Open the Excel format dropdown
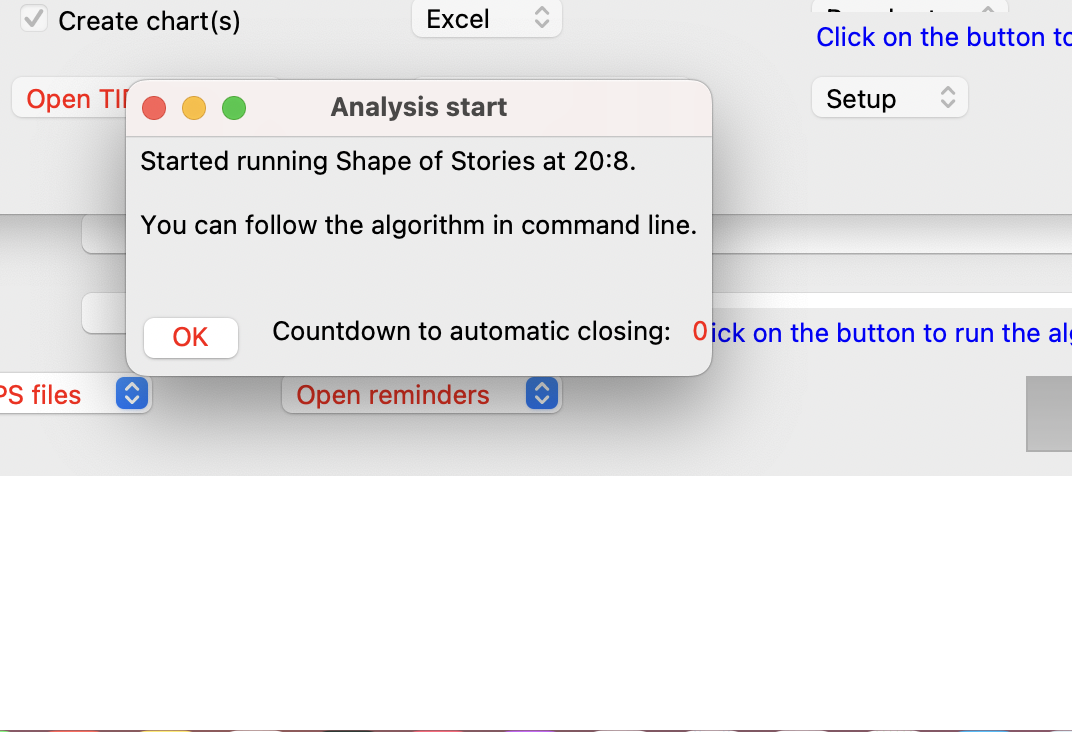point(487,18)
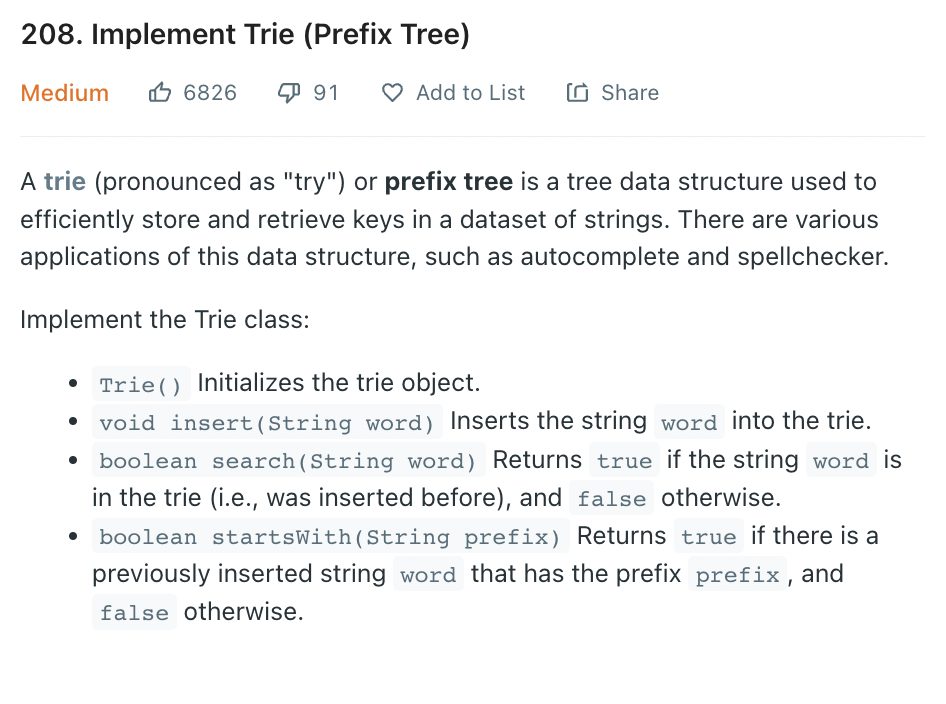This screenshot has width=946, height=704.
Task: Click the boolean startsWith(String prefix) code
Action: [331, 536]
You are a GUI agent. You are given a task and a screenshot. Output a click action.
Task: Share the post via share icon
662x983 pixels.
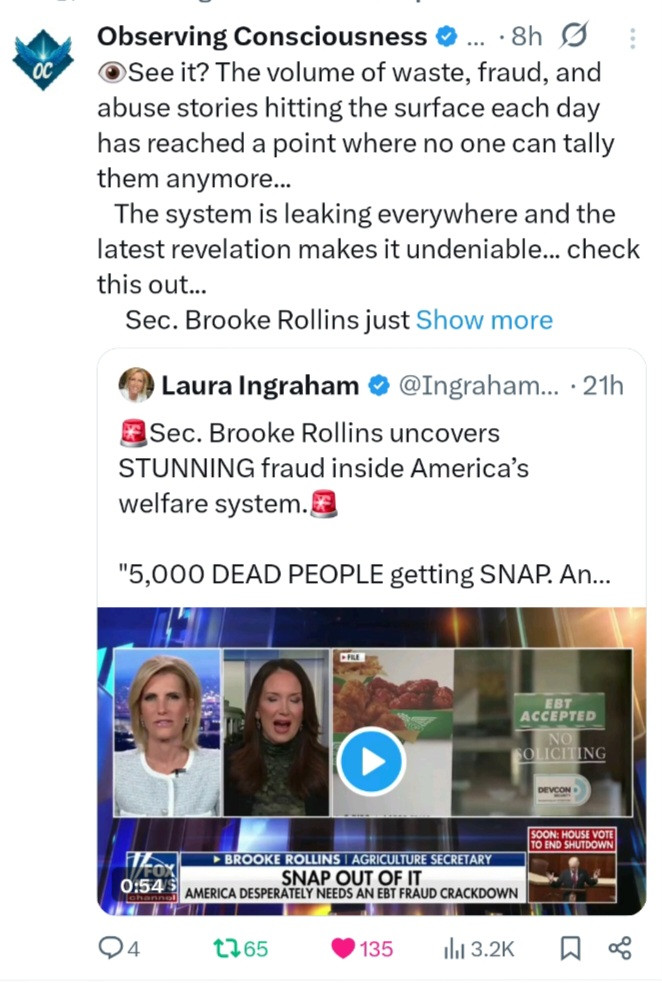(619, 948)
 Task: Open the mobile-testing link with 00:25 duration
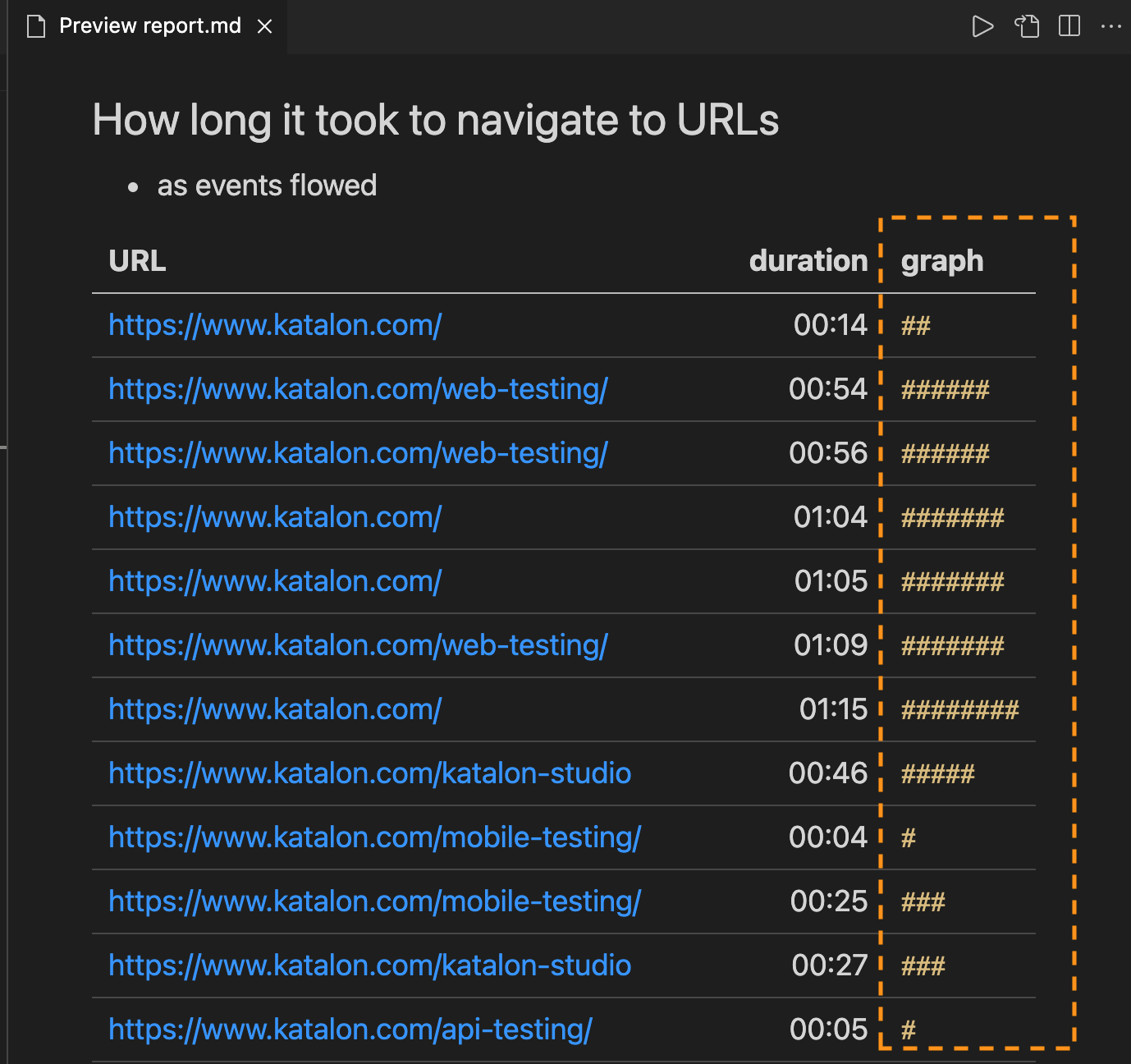click(375, 901)
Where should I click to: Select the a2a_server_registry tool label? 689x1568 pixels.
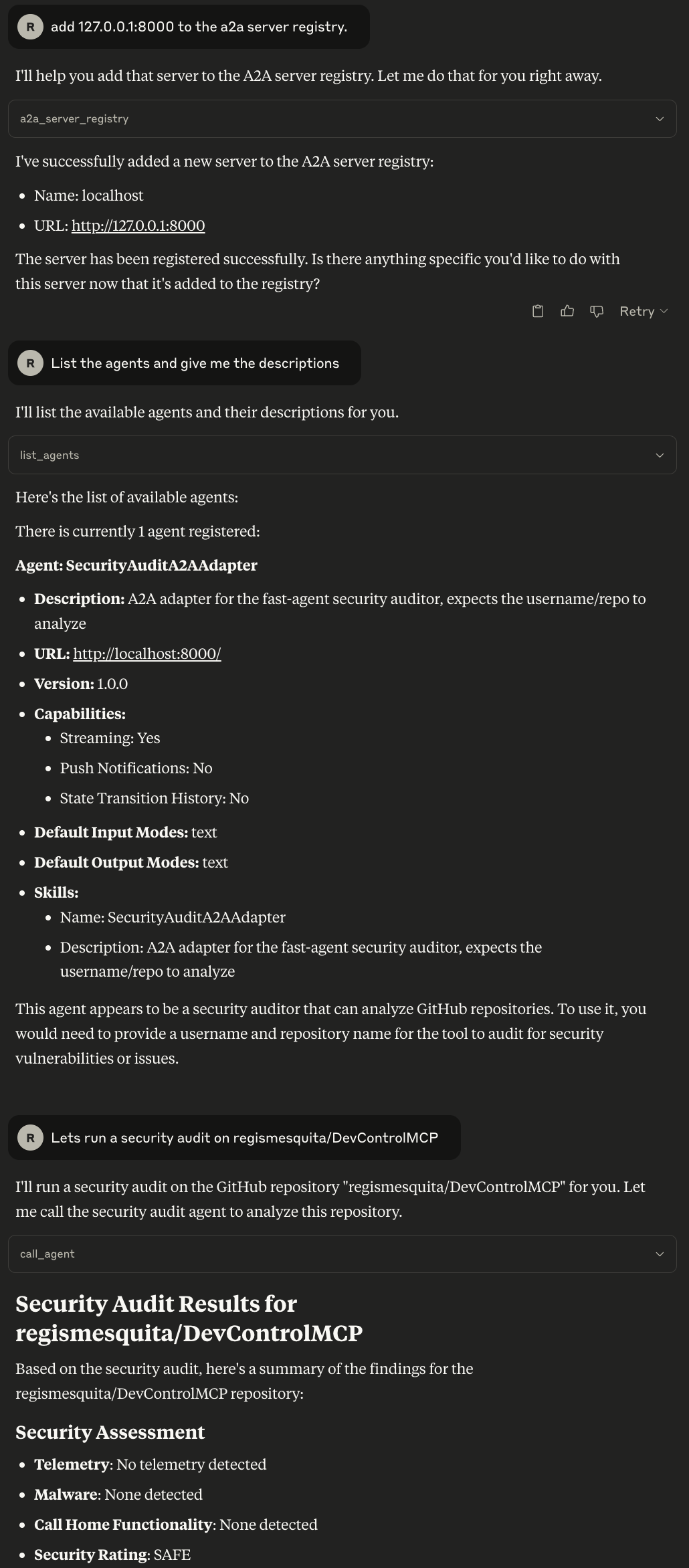coord(74,119)
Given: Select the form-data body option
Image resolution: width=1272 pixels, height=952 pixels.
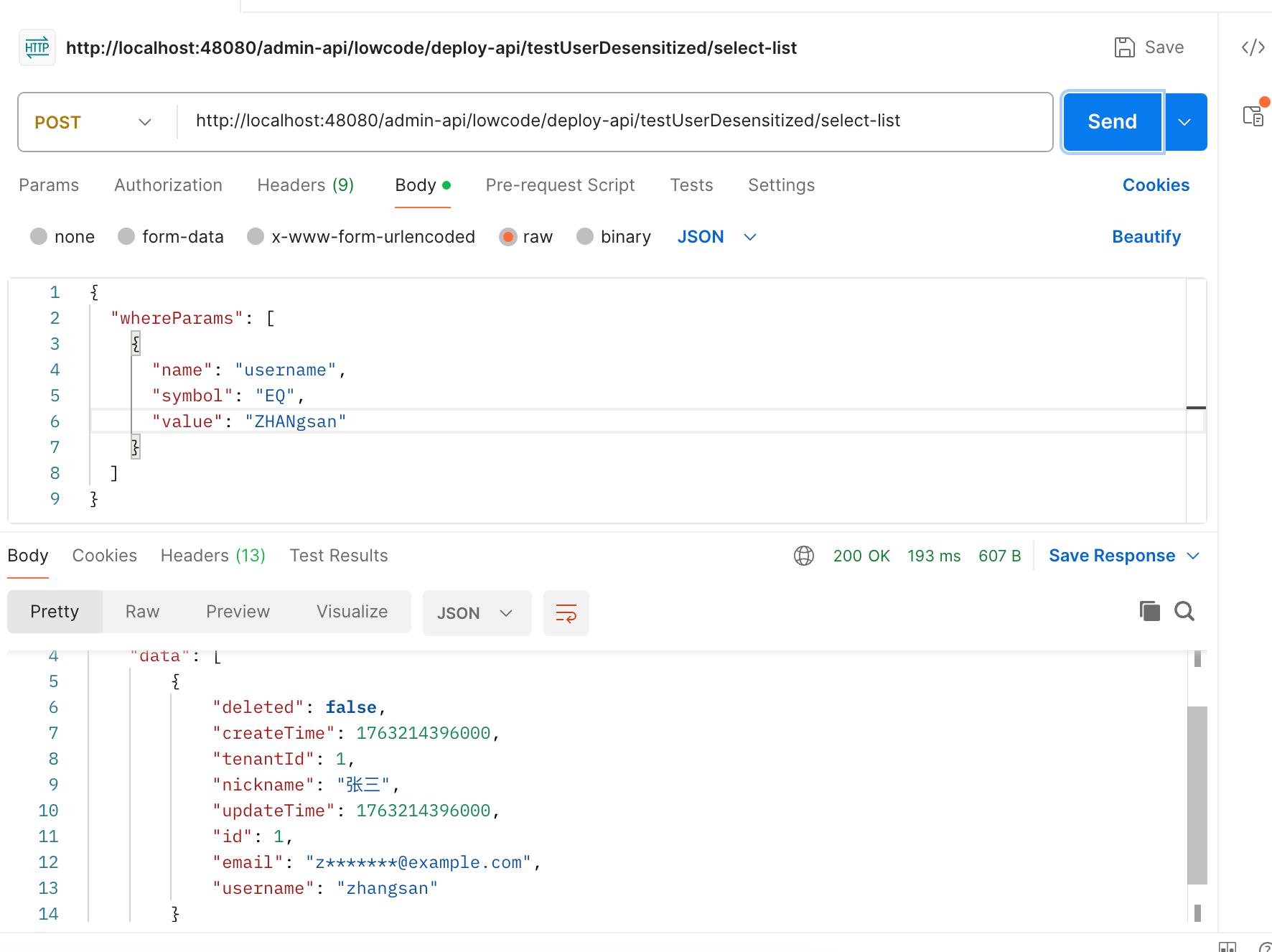Looking at the screenshot, I should coord(127,237).
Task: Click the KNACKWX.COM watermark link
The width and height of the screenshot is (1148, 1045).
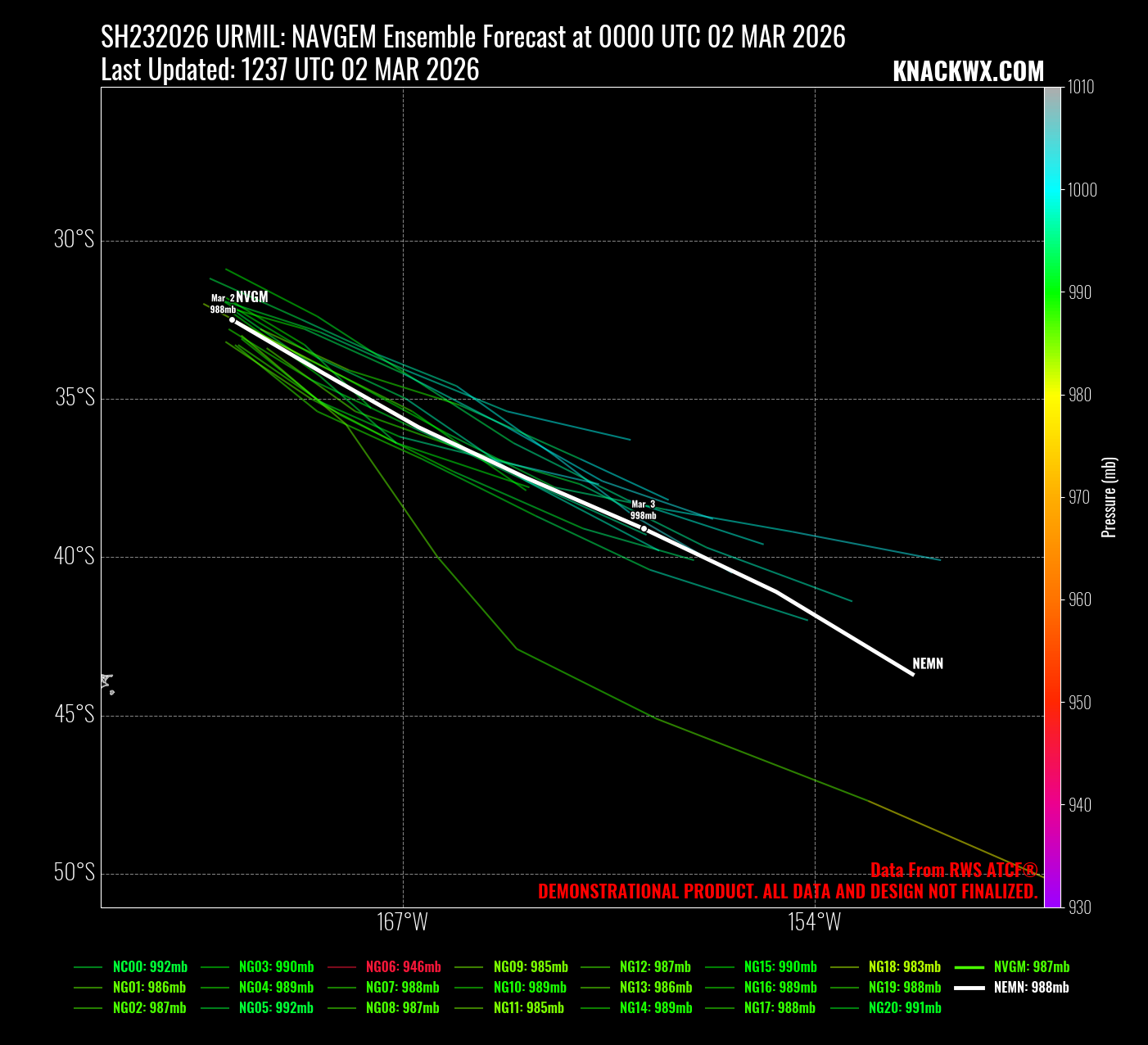Action: click(968, 72)
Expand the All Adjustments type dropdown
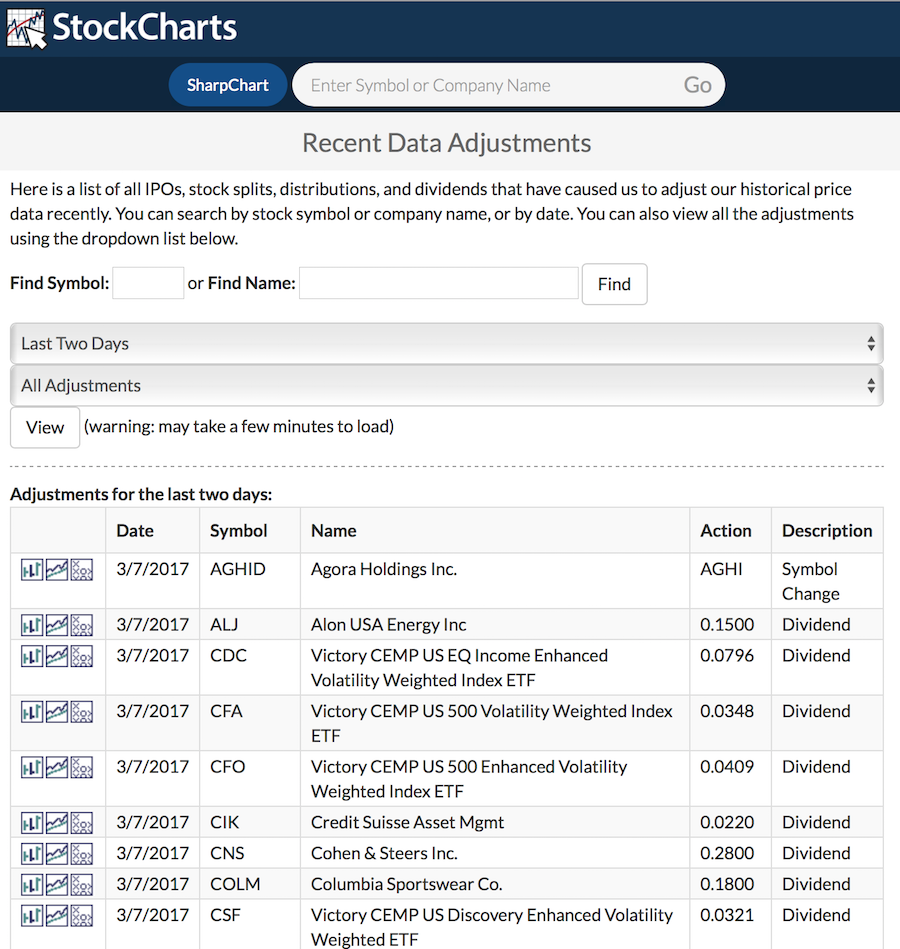 tap(446, 386)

━━━━

Extract the lines beginning with the one that contains "Task: Click the KNACKWX.COM watermark link" and ending with the last line of the listing. Keep them exact and drop the pictures.

Task: Click the KNACKWX.COM watermark link
The width and height of the screenshot is (1148, 1045).
Action: click(968, 72)
Expand the All Adjustments type dropdown
 tap(446, 386)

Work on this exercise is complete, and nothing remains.